• _Exercise directions_:
Update the records below by changing every "computer-use agent" to "desktop agent" and leaving everything else as it is.

• _The records_:
>>>
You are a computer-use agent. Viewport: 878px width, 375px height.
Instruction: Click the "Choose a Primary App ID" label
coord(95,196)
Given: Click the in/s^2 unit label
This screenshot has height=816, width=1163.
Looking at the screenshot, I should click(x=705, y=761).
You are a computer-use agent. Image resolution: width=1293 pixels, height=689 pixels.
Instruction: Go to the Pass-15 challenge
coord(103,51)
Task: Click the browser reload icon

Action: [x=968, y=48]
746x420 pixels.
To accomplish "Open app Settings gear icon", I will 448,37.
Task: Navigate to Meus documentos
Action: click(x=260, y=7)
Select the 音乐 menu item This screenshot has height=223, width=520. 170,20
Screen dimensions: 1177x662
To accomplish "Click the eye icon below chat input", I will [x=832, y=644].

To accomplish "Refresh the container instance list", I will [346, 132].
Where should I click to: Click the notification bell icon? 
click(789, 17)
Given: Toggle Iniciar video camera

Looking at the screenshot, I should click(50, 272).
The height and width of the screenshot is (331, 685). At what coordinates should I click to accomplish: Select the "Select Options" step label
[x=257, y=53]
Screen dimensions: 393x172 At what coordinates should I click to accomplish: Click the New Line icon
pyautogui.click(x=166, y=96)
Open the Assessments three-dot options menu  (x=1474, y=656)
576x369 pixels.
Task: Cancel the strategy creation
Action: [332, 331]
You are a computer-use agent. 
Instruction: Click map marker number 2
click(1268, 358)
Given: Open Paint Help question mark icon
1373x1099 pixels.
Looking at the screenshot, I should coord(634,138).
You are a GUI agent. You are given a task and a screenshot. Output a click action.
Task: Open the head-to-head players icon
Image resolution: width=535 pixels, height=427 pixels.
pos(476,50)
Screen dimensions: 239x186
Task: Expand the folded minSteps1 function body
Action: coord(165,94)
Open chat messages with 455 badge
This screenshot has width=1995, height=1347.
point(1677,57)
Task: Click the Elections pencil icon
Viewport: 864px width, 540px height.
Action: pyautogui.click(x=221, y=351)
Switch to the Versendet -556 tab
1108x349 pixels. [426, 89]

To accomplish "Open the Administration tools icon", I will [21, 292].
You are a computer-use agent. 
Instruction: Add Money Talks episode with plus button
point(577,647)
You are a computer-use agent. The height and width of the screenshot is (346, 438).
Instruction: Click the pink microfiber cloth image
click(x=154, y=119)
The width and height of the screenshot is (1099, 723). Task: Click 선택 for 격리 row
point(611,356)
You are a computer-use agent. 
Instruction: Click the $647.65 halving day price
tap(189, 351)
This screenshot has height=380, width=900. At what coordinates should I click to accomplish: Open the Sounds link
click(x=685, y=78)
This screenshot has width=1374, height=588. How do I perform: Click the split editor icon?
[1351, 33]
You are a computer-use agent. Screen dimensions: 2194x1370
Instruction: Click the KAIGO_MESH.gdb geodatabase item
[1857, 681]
<<<
• _Written response_:
You are a desktop agent. Viewport: 878px width, 375px height.
Instruction: Click the "Choose a Primary App ID" label
coord(95,196)
Given: Click the in/s^2 unit label
This screenshot has height=816, width=1163.
Looking at the screenshot, I should click(x=705, y=761).
You are a desktop agent. Image resolution: width=1293 pixels, height=689 pixels.
Instruction: Go to the Pass-15 challenge
coord(103,51)
Task: Click the browser reload icon

Action: [x=968, y=48]
746x420 pixels.
To accomplish "Open app Settings gear icon", I will 448,37.
Task: Navigate to Meus documentos
Action: click(x=260, y=7)
Select the 音乐 menu item This screenshot has height=223, width=520. 170,20
Screen dimensions: 1177x662
To accomplish "Click the eye icon below chat input", I will [x=832, y=644].

To accomplish "Refresh the container instance list", I will [346, 132].
Where should I click to: Click the notification bell icon? 
click(789, 17)
Given: Toggle Iniciar video camera

Looking at the screenshot, I should click(50, 272).
The height and width of the screenshot is (331, 685). At what coordinates should I click to accomplish: Select the "Select Options" step label
[x=257, y=53]
Screen dimensions: 393x172 At what coordinates should I click to accomplish: Click the New Line icon
pyautogui.click(x=166, y=96)
Open the Assessments three-dot options menu  (x=1474, y=656)
576x369 pixels.
Task: Cancel the strategy creation
Action: [332, 331]
You are a desktop agent. 
Instruction: Click map marker number 2
click(1268, 358)
Given: Open Paint Help question mark icon
1373x1099 pixels.
Looking at the screenshot, I should coord(634,138).
You are a GUI agent. You are given a task and a screenshot. Output a click action.
Task: Open the head-to-head players icon
Image resolution: width=535 pixels, height=427 pixels.
pos(476,50)
Screen dimensions: 239x186
Task: Expand the folded minSteps1 function body
Action: coord(165,94)
Open chat messages with 455 badge
This screenshot has width=1995, height=1347.
point(1677,57)
Task: Click the Elections pencil icon
Viewport: 864px width, 540px height.
Action: pyautogui.click(x=221, y=351)
Switch to the Versendet -556 tab
1108x349 pixels. [426, 89]

To accomplish "Open the Administration tools icon", I will [21, 292].
You are a desktop agent. 
Instruction: Add Money Talks episode with plus button
point(577,647)
You are a desktop agent. The height and width of the screenshot is (346, 438).
Instruction: Click the pink microfiber cloth image
click(x=154, y=119)
The width and height of the screenshot is (1099, 723). Task: Click 선택 for 격리 row
point(611,356)
You are a desktop agent. 
Instruction: Click the $647.65 halving day price
tap(189, 351)
This screenshot has height=380, width=900. At what coordinates should I click to accomplish: Open the Sounds link
click(x=685, y=78)
This screenshot has width=1374, height=588. How do I perform: Click the split editor icon?
[1351, 33]
You are a desktop agent. Screen dimensions: 2194x1370
Instruction: Click the KAIGO_MESH.gdb geodatabase item
[1857, 681]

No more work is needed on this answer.